C’est dans ce cadre que les législateurs révolutionnaires s’intéressent à la pratique du chant scolaire, à partir de l’automne 1792. Par sa forte empreinte religieuse, le vocabulaire utilisé pour qualifier les chants que devront désormais entonner les élèves en dit long sur la volonté des révolutionnaires de transférer à la République les usages chrétiens de jadis. À cela près, bien sûr, que ces chansons d’école ne pourront plus avoir le même contenu que celles d’autrefois. Le député Lequinio écrit ainsi, le 2 juillet 1793, à l’article 78 du plan d’éducation qu’il propose à l’Assemblée nationale, qu’il conviendra d’élaborer, promptement, un « recueil de cantiques civiques ou hymnes patriotiques, bien fait, et qui puissent en même temps inspirer le bon goût de la poésie et graver dans l’esprit et dans le cœur les vrais principes du civisme et de la fraternité ».
L’usage du chant révolutionnaire dans les écoles de la Première République est un modèle qui circule dans l’ensemble du pays. Lorsqu’un club jacobin de province comme celui de La Châtre (Indre) rédige et adopte un règlement pour les écoles de la ville, le 25 nivôse an II (14 janvier 1794), la pratique du chant scolaire apparaît dès son article 2. Celui-ci nous informe tant sur les chants en usage à l’échelle locale (La Marseillaise occupe alors une place fondamentale, et en particulier sa dernière strophe « Nous entrerons dans la carrière », dédiée aux jeunes générations), que sur la place qu’on imagine lui consacrer dans les écoles de la Révolution. À l’image du chant des cantiques dans les écoles de charité chrétiennes des XVIIe et XVIIIe siècles, le chant scolaire révolutionnaire devra fixer les limites de la journée d’école. À La Châtre comme en d’autres lieux, on imagine en effet que « l’ouverture de chaque classe se fera par le chant de la strophe chérie de l’himne [sic] des Marseillais, & la clôture par cette autre strophe de la même ode : “Nous entrerons dans la carrière” ».

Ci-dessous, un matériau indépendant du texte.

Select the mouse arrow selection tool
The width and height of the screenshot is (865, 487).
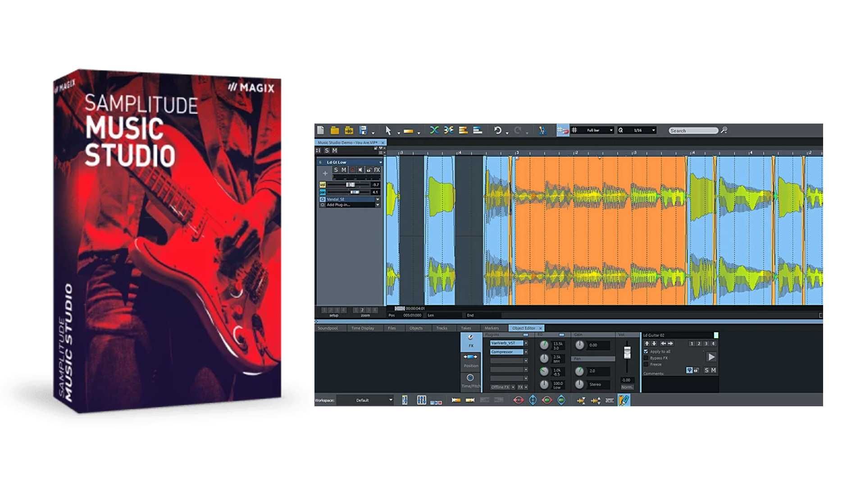(x=388, y=131)
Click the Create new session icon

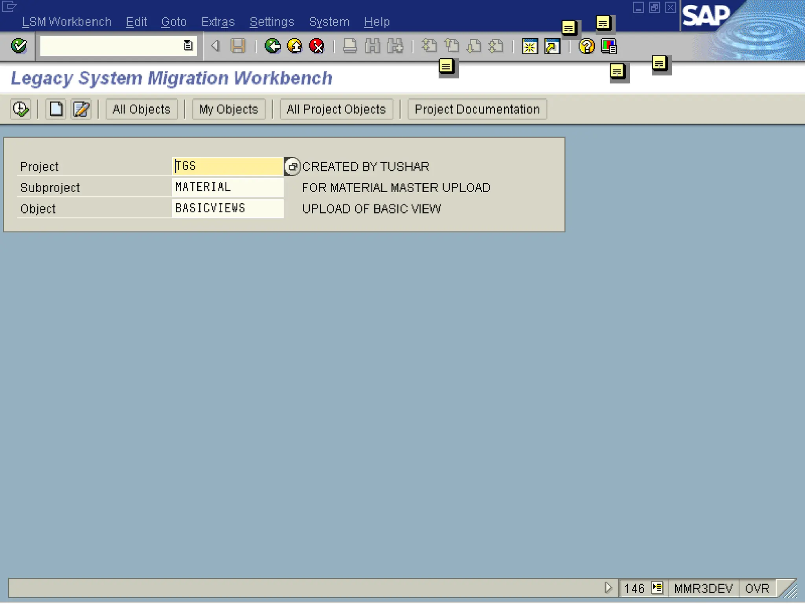pos(530,46)
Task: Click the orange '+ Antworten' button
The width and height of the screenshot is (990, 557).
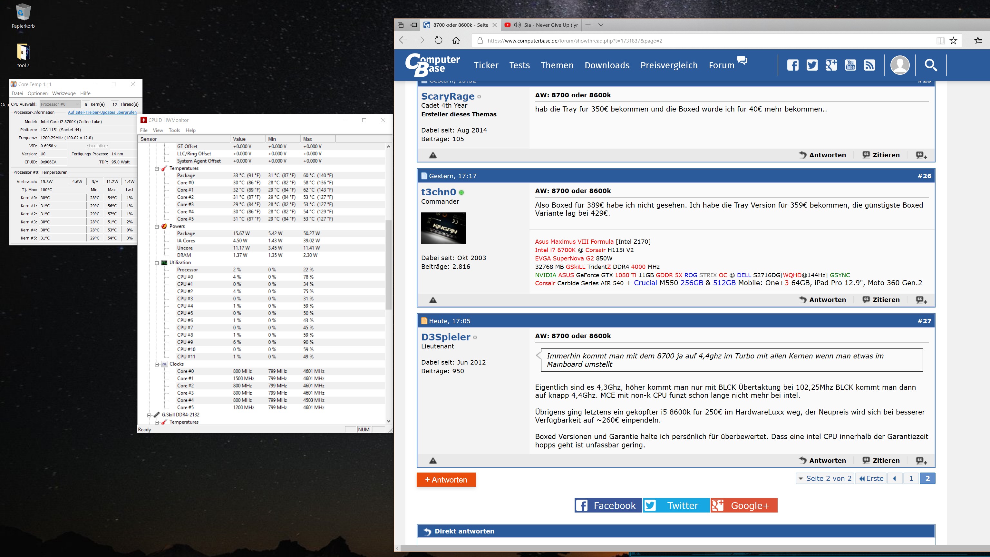Action: 446,480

À peu de choses près, on sait que c’est ce genre de pratiques que mirent en œuvre les institutrices et les instituteurs les plus favorables à la République. C’est en tous cas ce que suggère le « plan de règlement des écoles républicaines » rédigé en l’an II par le citoyen Chemelat, instituteur à Paris, un plan qu’il souhaiterait voir appliquer à l’identique dans toutes les écoles de la patrie, afin de faire respecter la « sainte égalité, base indestructible de notre République ». Dans cette quête d’uniformité des pratiques pédagogiques révolutionnaires, il écrit : « le matin et le soir, l’Ecole s’ouvrira par une prière républicaine, que l’Instituteur ou l’Institutrice fera réciter par un des Eleves ; elle se fermera par le Chant d’une hymne patriotique ».
Les chants appris par les enfants à l’école de la Révolution ont cependant aussi vocation à sortir des murs de la classe pour être entonnés lors des fêtes publiques et, là, à faire œuvre de pédagogie civique auprès du plus grand nombre. À Rouen, l’instituteur jacobin Germain Lenormand compose lui-même des paroles de chants, qu’il fait ensuite reprendre par ses élèves lors des fêtes célébrées dans la ville. Au début de l’été 1794, il fait publier un recueil de Chants d’allégresse, hymnes et couplets patriotiques destinés pour célébrer les Décades, les Cérémonies publiques et le triomphe des Français. Les paroles des quinze hymnes qu’il a personnellement rédigées parmi les soixante-quatre que comporte ce recueil exaltent toutes les valeurs qui fondent le nouveau régime républicain, à commencer par la liberté, l’égalité et, en ces temps troublés de guerre civile, la fraternité ainsi que ses corollaires de paix intérieure et d’unité du corps social. Ce dernier point paraît essentiel à l’instituteur rouennais : si neuf chants sur les quinze qu’il a composés exaltent la geste guerrière des républicaines français, à aucun moment les soldats intrépides de la République qui peuplent ses chansons n’affrontent d’autres Français (pas mêmes Chouans et Vendéens). Enfin, soulignons que Lenormand mobilise des timbres populaires déjà existants et connus du grand public, les uns révolutionnaires (La Carmagnole), les autres antérieurs à 1789 (par exemple l’air Ô ma tendre Musette), une technique qui permet d’enraciner le texte dans une culture populaire préexistante afin d’en accroître l’efficacité et de le populariser plus rapidement auprès de ses auditeurs (Quéniart 1999 ; Kaci 2010).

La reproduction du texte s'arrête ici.